總體來說, 目前已有的多種提取方法在甾醇、角鯊烯的分離及磷脂、多不飽和脂肪酸的萃取、分級等方面仍存在不同因素的限制。但隨著亞臨界、循環(huán)超聲等技術在油脂提取方面的應用與推廣, 角鯊烯提取制備技術有望實現(xiàn)新的突破。

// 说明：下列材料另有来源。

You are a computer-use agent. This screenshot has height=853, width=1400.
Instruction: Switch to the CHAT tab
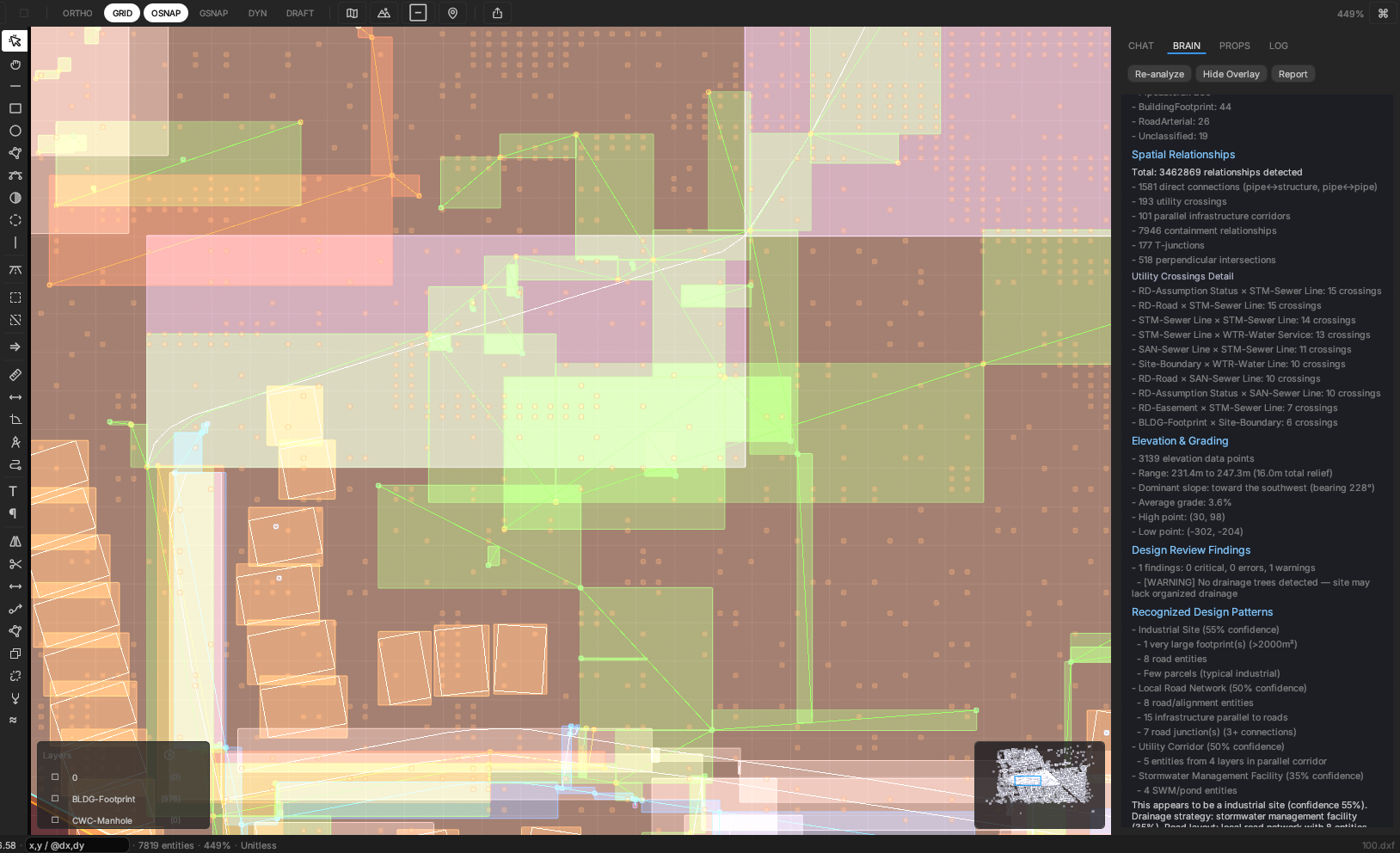[1140, 46]
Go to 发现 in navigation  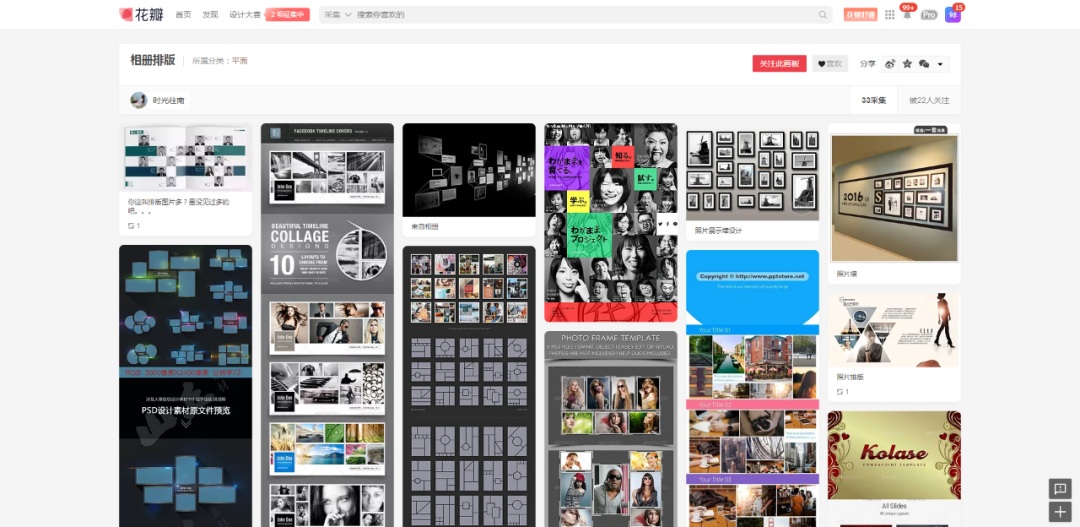tap(210, 15)
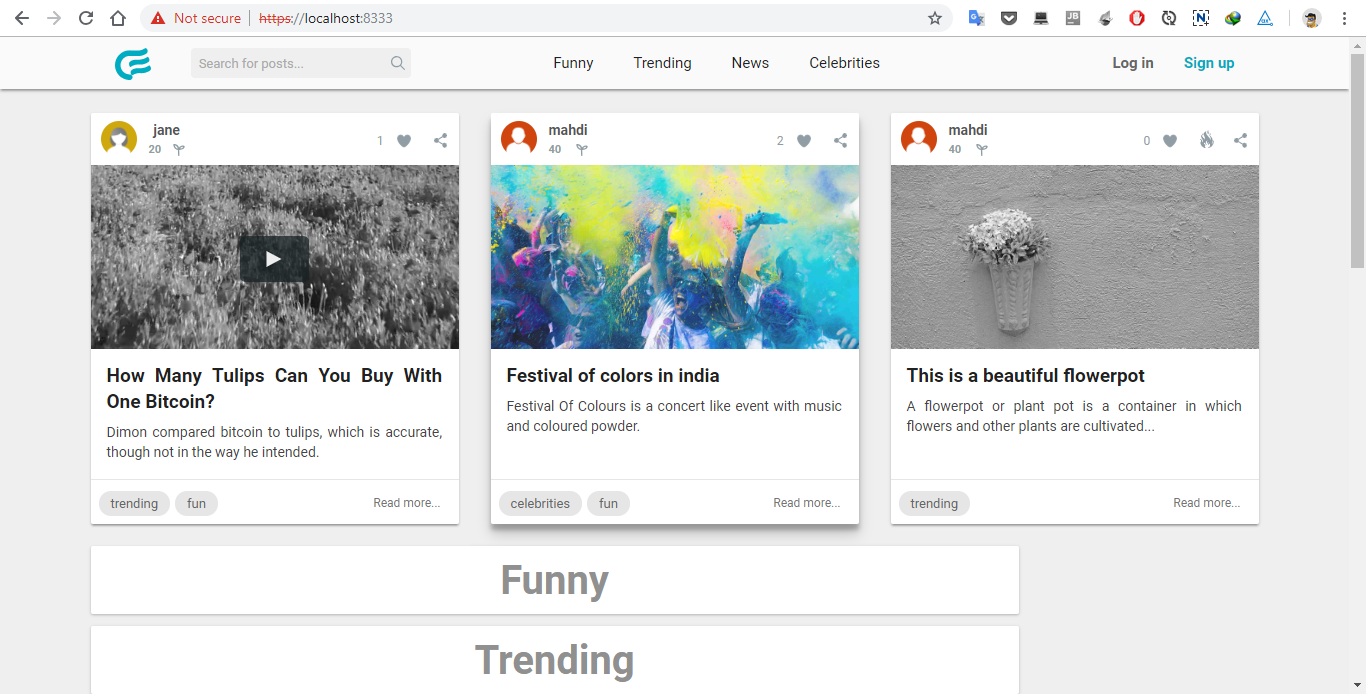
Task: Read more about the flowerpot post
Action: point(1206,502)
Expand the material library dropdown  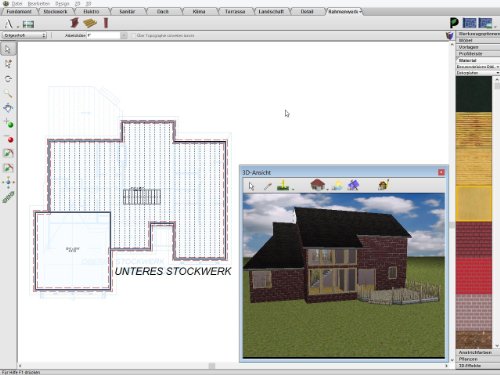478,67
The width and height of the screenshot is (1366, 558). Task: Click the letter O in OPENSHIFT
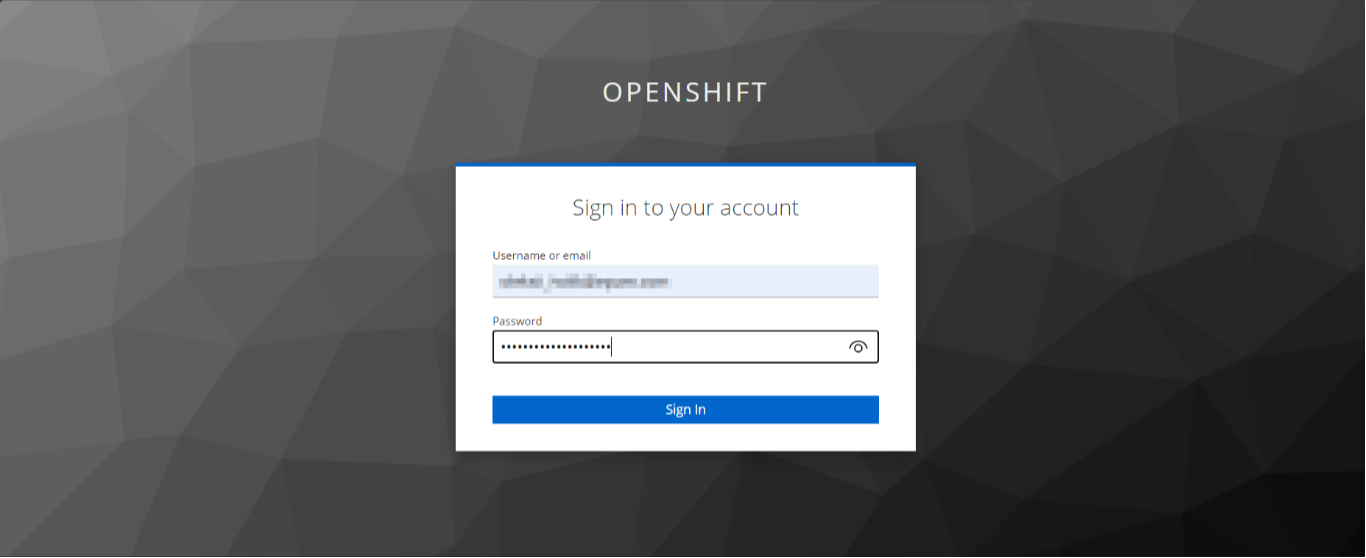pos(612,93)
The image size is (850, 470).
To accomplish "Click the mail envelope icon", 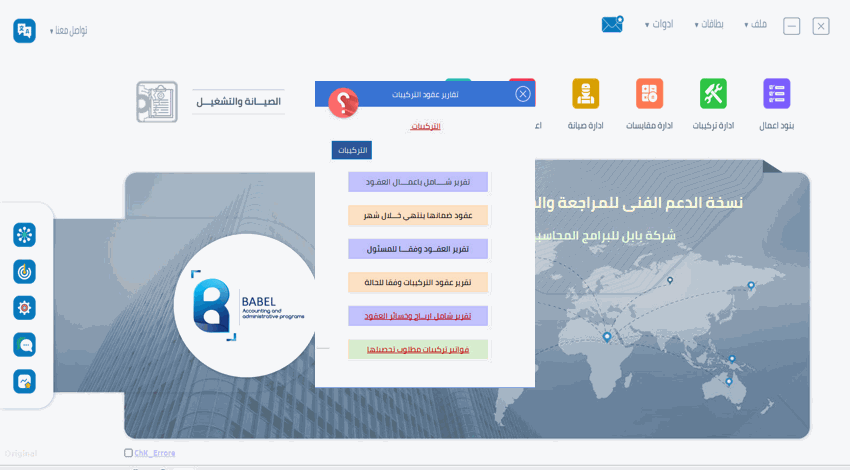I will 612,25.
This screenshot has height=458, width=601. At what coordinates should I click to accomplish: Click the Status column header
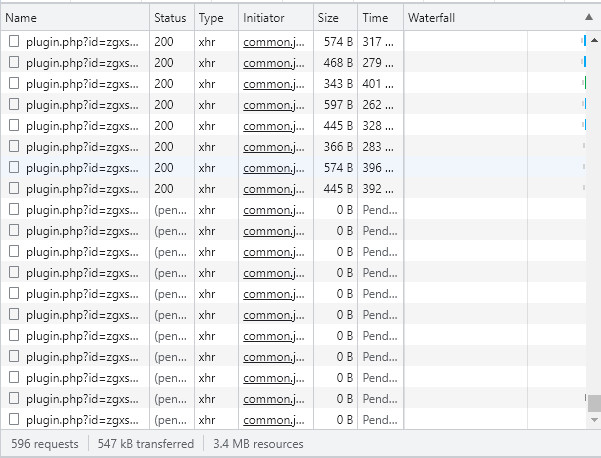tap(170, 18)
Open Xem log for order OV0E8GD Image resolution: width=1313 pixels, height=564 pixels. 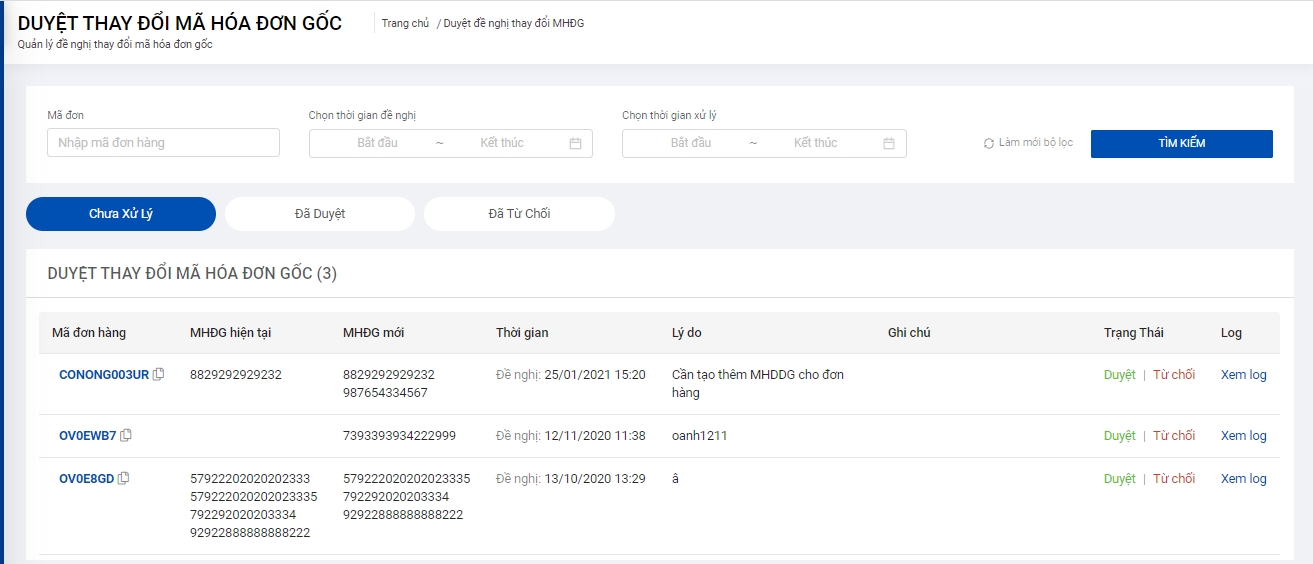1243,479
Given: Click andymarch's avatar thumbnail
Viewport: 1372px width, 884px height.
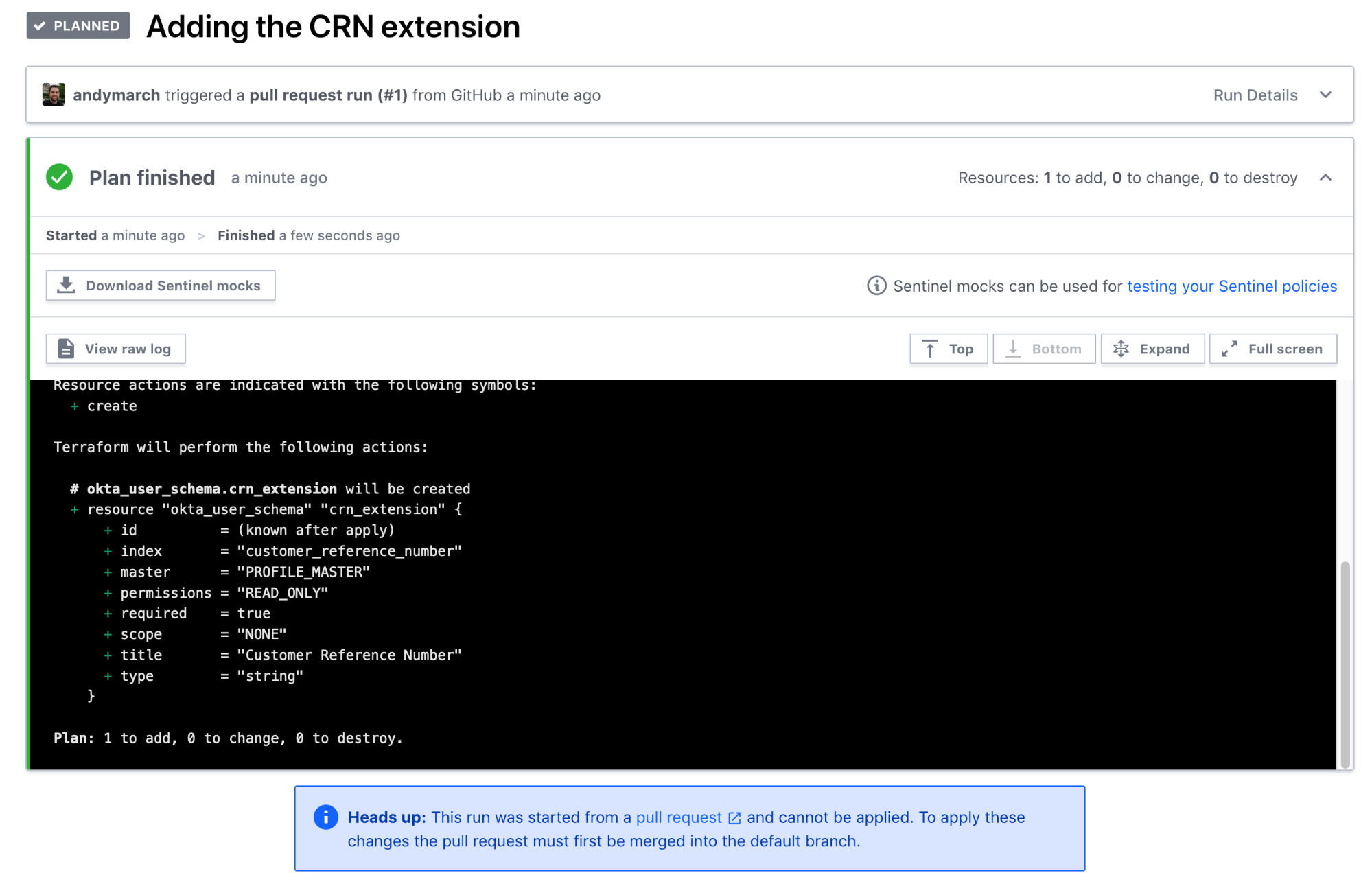Looking at the screenshot, I should [x=54, y=95].
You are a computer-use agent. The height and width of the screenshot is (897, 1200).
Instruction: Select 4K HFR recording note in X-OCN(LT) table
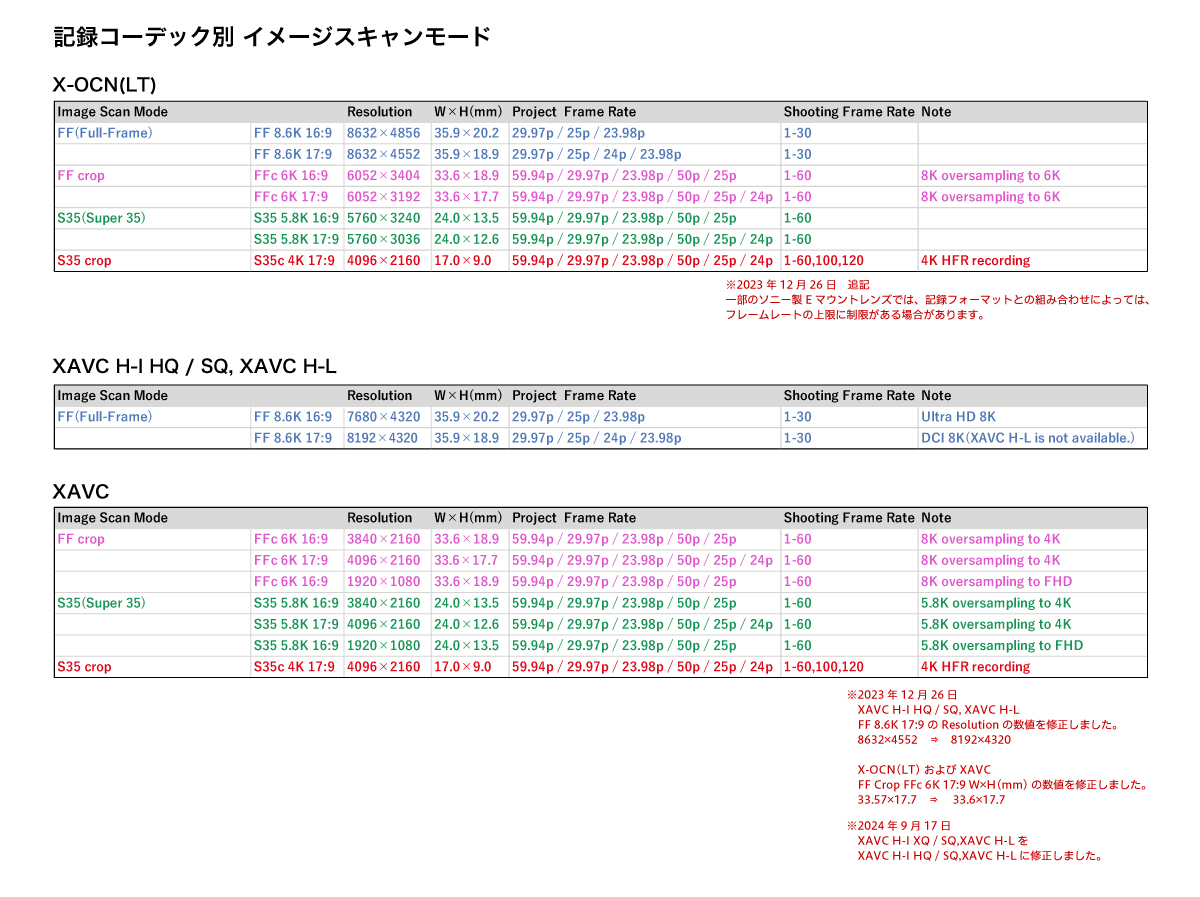pos(975,261)
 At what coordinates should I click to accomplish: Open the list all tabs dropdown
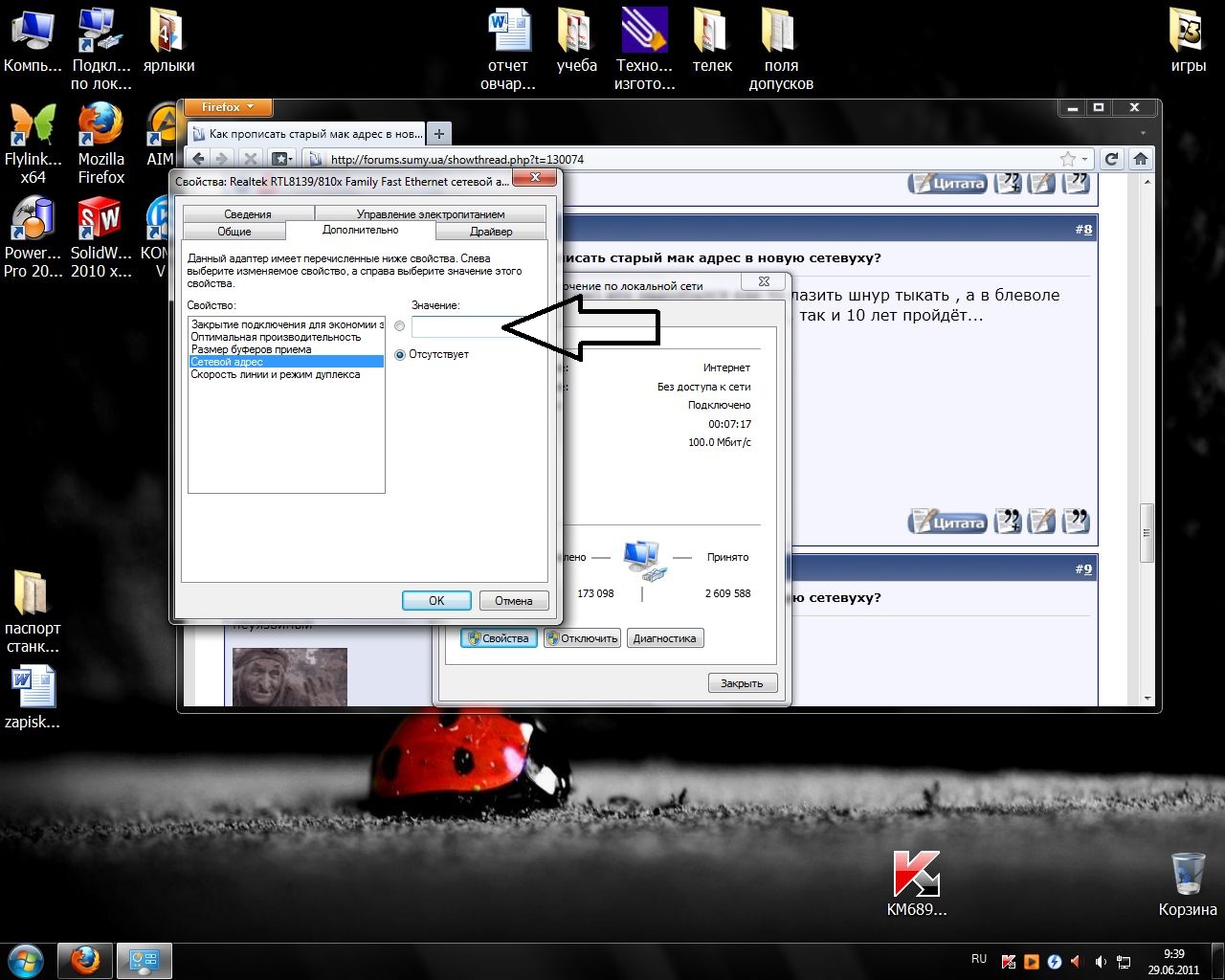point(1143,133)
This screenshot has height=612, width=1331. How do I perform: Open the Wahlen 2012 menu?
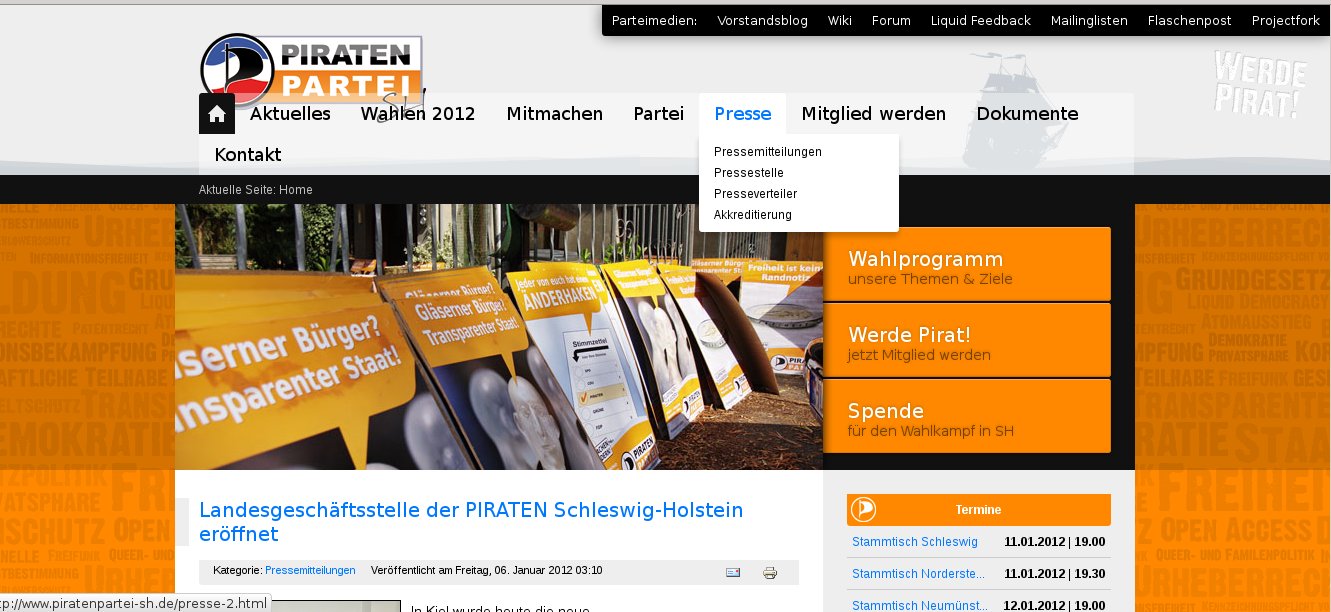(x=418, y=114)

同時,在實際生產(chǎn)中應適當考慮經(jīng)濟效益情況, 選擇操作簡便、設備投資較低的提取方法, 或可考慮與其他技術相耦聯(lián), 以形成集成工藝在商業(yè)水平中降低成本, 獲得最大的經(jīng)濟效益。

5 角鯊烯的應用

角鯊烯作為一種有效的單線態(tài)氧淬滅劑, 含有六個非共軛雙鍵, 可以終止脂質(zhì)自氧化過程中過氧化物的鏈式反應, 以清除自由基, 實現(xiàn)抗氧化等作用。此外, 角鯊烯還可用于保健食品、化妝品和醫(yī)藥領域, 如抗衰老、抗疲勞、抗皮膚癌、修復細胞等[101]。

5.1 食品領域中的應用

角鯊烯作為一種自由基清除劑, 常以功能性食品添加劑的形式用于食品中, 制成膠囊, 以達到促進人體新陳代謝, 增強身體免疫力等目的。角鯊烯因具有良好的抗氧化活性, 已被添加到大豆油、花生油等食用植物油中[102], 通過抑制或延緩油脂氧化來提高食用植物油的穩(wěn)定性, 從而延長食品的保質(zhì)期[103]。然而, 角鯊烯因易氧化, 水溶性差等特性, 目前在我國仍未被明確列入食品添加劑的國家標準中。

5.2 化妝品領域中的應用

角鯊烯對自由基的穩(wěn)定性使人體皮膚表面能夠抵抗脂質(zhì)過氧化, 可作為保濕霜中的抗氧化劑、抗靜電劑和潤膚劑等。它能夠迅速滲透到皮膚中,不會留下油脂痕跡, 在與其他油脂和維生素充分混合后, 能避免高溫或紫外線對皮膚的傷害, 防止皮膚水分的流失, 從而達到保濕的目的。值得注意的是, 角鯊烯加氫后形成的角鯊烷是市場上比角鯊烯更有效的抗氧化劑, 純度高達99%。Okuda等[104]發(fā)現(xiàn), 角鯊烯經(jīng)過5%月桂基硫酸鈉處理后, 可以逆轉大鼠和人的皮膚失水狀況。因此, 角鯊烯在化妝品領域具有廣泛的應用價值。

5.3 醫(yī)學領域中的應用

在醫(yī)學領域, 角鯊烯佐劑常被廣泛用于疫苗和藥物載體[105], 可以刺激免疫系統(tǒng), 增強給定抗原的免疫反應。同時, 由于角鯊烯被公認為可以提高疫苗有效性, 這也是在近期全世界疫情大背景下制備新冠疫苗時所需的原材料之一。Schmidt等[106]發(fā)現(xiàn), 含角鯊烯的佐劑可使中和抗體反應增強約100倍, 并顯著降低病毒載量。同時, 作為合成甾醇的前體物質(zhì), 它對膽固醇的降低有一定作用, 可用于藥品和保健品, 以促進血液循環(huán), 預防和治療因血液循環(huán)不良引起的心臟病、高血壓、低血壓和中風等疾病, 顯著減緩冠心病、心肌炎、心肌梗塞等。研究人員通過添加外源角鯊烯可以降低HMGCoA還原酶的活性, 從而抑制膽固醇的合成[107]。Smith等報道角鯊烯可以通過激活過氧化物酶體增殖物激活受體(PPARs)來調(diào)節(jié)脂質(zhì)代謝[2]。盡管角鯊烯對活體動物的心臟和血細胞有保護作用, 但其在活體動物中的作用機制尚不明確。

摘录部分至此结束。